Tracy asked that the three most promising cases be pulled from storage. She’d review them and have them sent to Oz, Mike Melton, the wizard over at the Washington State Patrol Crime Lab. She might be able to keep Chief Weber at bay long enough to find new evidence in the Lisa Childress investigation to justify going forward. If Anita Childress didn’t back out.

While she waited for the files to be pulled, Tracy searched the Internet for articles on drug busts in the 1990s, the Last Line, and police corruption in Seattle. She found several articles covering press conferences at which Sergeant Rick Tombs stood at the podium in the PSB, or Public Safety Building. In one photograph, Mayor Michael Edwards stood beside him to announce the arrest of twenty-two suspected drug dealers across the city. Tombs was thick limbed, with a crew cut and intense eyes. He stood and gazed at the camera. A silver badge rested prominently on his thick chest.

“We did our jobs,” Tombs was quoted as saying. “And we will continue to do our jobs for the people of Seattle and this state. I hope this sends a message to the drug dealers out there that they do not want to do business in Seattle. We will find you and we will arrest you.”

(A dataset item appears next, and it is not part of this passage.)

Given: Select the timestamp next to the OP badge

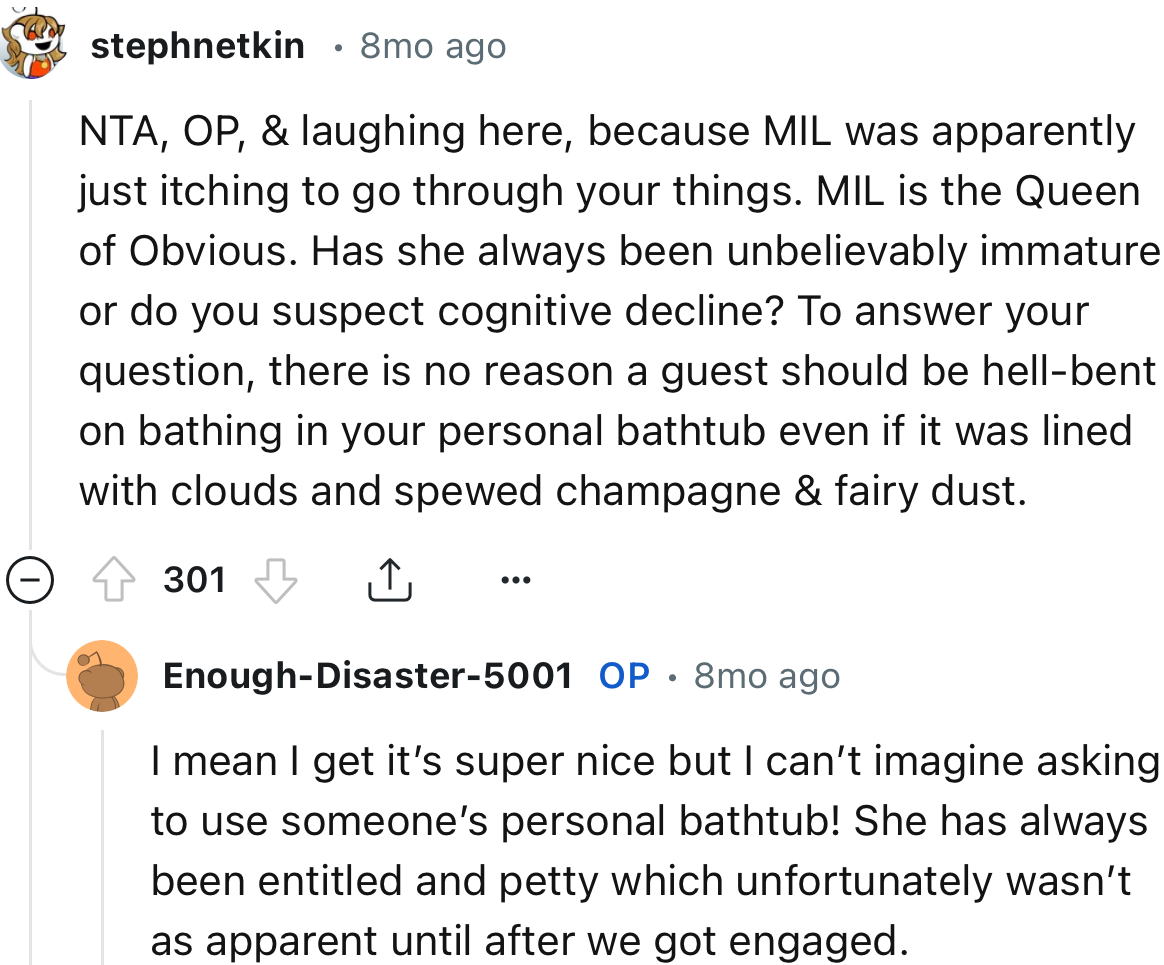Looking at the screenshot, I should 766,675.
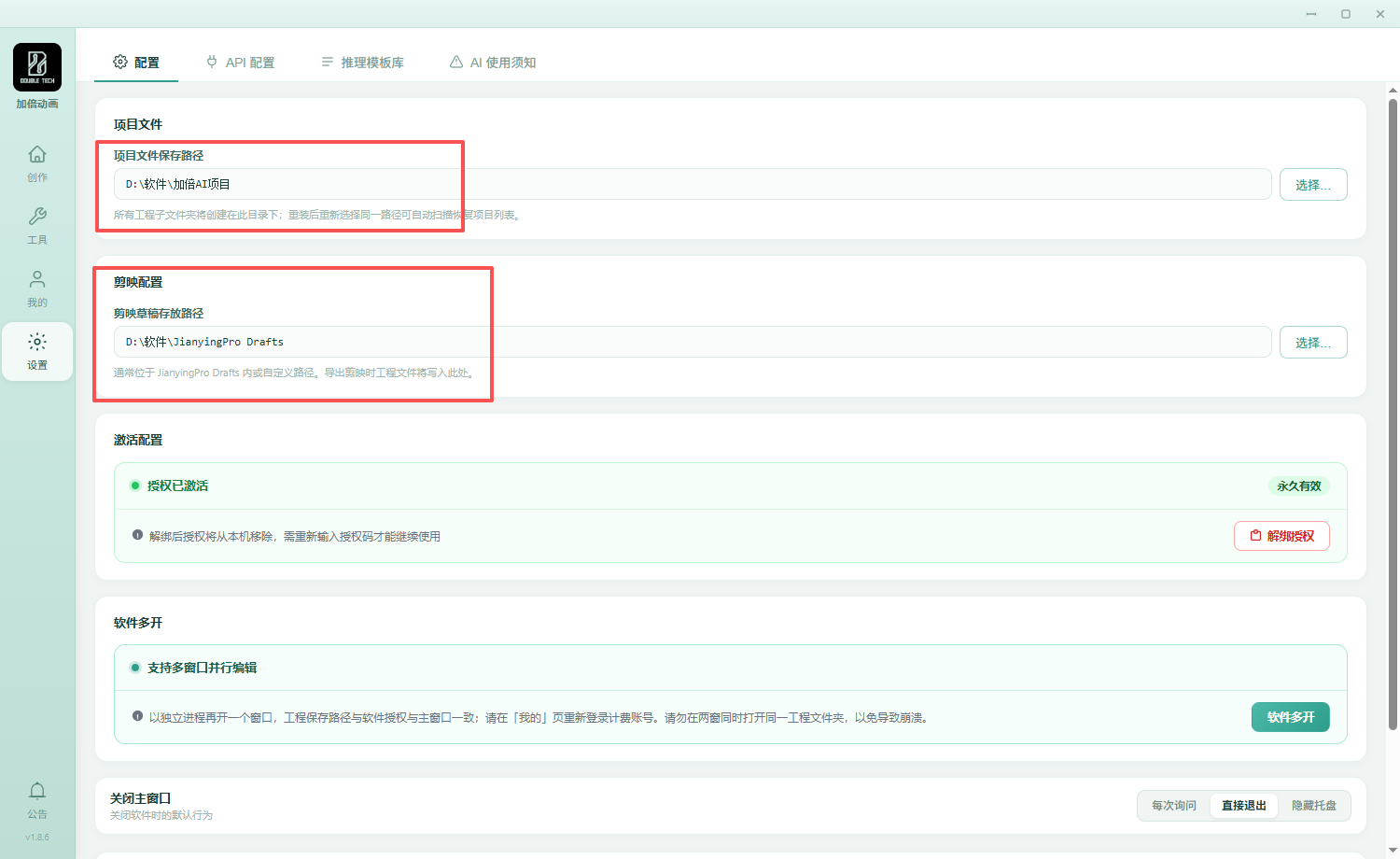Click the 加倍动画 app logo

(x=37, y=67)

Tracy sifted through more articles detailing the arrests and pleas of all but one of the dealers. Henderson Jones, one of the twenty-two arrested in the sting, had been exonerated when the district attorney dropped the charges on the eve of trial. Jones, twenty-nine, had refused to plead or to take a plea, claiming he was innocent, that the charge had been fabricated, and he had been out of state visiting a brother at the time of the alleged drug deal that implicated him. Jones had documentation to confirm he had not been present—receipts from gas purchases and restaurants near his brother’s home hundreds of miles away. Police claimed he had fabricated the receipts, that someone other than Jones had obtained them for Jones to use as an alibi.